--- Task item ---
Reproduce the records word for word, from the first line to the line containing "You are a computer-use agent. Image resolution: width=1119".

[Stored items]
○ ○ ○ ○ ○ ○ ○

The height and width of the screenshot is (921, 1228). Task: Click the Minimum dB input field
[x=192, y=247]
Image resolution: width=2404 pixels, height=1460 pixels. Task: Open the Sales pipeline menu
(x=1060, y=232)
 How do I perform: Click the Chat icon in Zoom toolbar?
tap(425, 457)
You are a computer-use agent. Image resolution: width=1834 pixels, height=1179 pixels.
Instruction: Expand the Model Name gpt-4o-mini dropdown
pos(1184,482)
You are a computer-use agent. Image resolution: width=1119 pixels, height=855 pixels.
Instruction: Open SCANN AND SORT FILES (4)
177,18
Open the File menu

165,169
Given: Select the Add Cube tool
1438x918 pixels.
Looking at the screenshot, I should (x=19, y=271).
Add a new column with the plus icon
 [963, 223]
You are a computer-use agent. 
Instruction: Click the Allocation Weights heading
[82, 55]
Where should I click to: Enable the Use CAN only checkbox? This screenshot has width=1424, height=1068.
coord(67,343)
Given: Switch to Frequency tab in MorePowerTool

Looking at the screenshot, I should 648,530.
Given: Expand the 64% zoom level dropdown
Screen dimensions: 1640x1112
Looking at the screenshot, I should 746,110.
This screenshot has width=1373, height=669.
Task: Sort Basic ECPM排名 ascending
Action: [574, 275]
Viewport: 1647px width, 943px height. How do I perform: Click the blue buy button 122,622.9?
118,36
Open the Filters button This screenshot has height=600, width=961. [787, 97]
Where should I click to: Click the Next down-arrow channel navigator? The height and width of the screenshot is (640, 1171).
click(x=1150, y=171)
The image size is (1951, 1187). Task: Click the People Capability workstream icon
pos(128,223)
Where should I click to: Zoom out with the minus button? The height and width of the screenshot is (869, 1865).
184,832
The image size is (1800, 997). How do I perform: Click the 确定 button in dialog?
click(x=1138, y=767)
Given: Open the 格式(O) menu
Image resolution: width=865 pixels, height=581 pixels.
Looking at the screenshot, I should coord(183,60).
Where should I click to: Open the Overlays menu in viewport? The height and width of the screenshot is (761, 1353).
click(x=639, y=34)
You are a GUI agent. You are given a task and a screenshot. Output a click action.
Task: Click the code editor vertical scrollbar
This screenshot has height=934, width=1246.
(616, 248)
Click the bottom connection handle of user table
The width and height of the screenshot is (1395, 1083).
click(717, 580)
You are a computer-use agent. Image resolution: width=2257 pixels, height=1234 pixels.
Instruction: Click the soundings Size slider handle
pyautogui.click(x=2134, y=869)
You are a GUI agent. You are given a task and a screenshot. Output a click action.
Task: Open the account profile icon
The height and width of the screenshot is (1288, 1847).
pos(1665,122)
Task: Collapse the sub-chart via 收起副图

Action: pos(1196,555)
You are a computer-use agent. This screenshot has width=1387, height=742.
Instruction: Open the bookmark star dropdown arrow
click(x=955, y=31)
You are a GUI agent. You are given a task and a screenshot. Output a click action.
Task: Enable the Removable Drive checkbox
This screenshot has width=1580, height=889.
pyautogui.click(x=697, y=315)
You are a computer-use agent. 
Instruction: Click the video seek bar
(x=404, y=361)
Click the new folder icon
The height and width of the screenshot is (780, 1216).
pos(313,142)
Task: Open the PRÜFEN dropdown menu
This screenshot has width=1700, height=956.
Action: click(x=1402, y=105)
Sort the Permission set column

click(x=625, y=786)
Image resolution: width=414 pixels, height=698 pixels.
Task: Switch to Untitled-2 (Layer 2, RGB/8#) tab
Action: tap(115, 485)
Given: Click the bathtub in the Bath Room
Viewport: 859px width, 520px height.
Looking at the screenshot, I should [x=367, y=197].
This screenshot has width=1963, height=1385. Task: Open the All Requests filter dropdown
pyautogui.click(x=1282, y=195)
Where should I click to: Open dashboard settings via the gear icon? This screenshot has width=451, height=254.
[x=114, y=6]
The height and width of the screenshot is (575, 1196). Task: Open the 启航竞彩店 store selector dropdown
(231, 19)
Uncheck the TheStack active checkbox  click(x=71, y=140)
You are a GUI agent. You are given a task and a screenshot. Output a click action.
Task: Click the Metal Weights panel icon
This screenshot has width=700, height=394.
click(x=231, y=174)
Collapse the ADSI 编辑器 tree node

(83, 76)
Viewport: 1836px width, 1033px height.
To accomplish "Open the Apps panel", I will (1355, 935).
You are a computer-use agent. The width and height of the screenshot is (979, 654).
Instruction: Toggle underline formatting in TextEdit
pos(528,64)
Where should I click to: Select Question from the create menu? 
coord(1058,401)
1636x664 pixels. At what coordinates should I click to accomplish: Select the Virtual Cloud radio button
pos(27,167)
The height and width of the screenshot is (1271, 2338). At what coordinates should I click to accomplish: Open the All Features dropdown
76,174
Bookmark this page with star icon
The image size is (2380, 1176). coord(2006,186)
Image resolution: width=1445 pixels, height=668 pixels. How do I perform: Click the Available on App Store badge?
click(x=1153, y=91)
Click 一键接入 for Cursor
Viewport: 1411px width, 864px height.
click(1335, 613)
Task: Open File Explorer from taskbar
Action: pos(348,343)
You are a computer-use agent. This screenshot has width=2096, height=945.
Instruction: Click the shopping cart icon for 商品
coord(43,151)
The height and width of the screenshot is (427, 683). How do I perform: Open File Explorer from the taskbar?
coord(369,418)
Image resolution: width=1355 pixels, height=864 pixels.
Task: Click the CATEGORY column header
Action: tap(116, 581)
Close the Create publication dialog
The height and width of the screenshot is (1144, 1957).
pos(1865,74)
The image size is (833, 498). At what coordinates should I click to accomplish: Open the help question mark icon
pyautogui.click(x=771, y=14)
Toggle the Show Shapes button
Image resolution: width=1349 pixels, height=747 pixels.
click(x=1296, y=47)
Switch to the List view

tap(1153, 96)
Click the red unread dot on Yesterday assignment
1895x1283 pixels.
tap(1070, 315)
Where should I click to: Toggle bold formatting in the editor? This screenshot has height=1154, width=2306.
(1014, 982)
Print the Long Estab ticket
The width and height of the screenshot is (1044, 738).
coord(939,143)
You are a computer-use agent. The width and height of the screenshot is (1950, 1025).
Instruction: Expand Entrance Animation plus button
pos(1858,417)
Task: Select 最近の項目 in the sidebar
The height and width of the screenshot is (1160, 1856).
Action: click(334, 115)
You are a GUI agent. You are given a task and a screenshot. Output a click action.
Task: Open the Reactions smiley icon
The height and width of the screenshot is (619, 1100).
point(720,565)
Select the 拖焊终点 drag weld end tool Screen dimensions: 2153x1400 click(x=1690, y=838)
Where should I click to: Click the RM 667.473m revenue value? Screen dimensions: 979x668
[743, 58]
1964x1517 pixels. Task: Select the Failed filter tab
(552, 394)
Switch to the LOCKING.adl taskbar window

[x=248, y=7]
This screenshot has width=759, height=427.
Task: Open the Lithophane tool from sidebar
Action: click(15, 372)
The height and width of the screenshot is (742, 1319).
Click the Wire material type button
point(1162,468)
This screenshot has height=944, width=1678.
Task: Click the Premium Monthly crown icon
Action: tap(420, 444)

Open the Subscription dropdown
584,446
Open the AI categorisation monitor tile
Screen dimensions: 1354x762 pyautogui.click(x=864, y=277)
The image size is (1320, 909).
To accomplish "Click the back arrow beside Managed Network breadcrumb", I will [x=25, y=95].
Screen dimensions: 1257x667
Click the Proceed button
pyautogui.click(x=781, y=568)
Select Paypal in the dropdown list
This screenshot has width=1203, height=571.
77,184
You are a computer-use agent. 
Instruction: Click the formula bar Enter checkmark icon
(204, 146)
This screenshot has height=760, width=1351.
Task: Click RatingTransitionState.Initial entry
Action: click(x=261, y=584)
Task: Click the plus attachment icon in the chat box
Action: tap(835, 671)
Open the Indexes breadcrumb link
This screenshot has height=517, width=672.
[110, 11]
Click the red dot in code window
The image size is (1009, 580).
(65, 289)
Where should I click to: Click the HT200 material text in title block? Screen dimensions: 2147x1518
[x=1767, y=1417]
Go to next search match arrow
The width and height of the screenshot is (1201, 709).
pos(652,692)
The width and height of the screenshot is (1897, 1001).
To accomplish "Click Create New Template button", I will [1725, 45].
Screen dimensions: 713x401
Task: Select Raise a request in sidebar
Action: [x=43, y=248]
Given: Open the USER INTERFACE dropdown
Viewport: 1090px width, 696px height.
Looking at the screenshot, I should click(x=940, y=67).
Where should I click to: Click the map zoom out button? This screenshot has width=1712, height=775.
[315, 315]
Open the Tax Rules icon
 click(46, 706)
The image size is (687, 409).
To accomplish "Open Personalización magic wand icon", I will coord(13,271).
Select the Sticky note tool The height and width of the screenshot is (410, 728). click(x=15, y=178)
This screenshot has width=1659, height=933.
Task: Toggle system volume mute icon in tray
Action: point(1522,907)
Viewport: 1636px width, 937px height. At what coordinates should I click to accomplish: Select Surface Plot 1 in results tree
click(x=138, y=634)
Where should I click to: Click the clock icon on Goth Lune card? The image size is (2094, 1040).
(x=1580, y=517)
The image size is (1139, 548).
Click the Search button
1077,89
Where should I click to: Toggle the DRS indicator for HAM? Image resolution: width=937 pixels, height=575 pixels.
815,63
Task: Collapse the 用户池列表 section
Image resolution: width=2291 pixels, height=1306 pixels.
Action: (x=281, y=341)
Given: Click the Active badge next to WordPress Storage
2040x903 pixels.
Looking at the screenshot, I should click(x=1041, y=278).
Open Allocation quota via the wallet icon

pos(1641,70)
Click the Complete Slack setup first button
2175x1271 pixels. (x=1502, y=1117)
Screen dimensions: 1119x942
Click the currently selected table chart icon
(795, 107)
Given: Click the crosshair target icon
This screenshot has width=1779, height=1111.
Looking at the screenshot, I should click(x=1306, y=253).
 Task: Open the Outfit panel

○ ○ ○ ○ ○ ○ ○

--- Solution to the exercise ---
The height and width of the screenshot is (921, 1228). Task: Click the Minimum dB input field
[x=192, y=247]
Image resolution: width=2404 pixels, height=1460 pixels. Task: Open the Sales pipeline menu
(x=1060, y=232)
 How do I perform: Click the Chat icon in Zoom toolbar?
tap(425, 457)
You are a computer-use agent. Image resolution: width=1834 pixels, height=1179 pixels.
Instruction: Expand the Model Name gpt-4o-mini dropdown
pos(1184,482)
You are a computer-use agent. Image resolution: width=1119 pixels, height=855 pixels.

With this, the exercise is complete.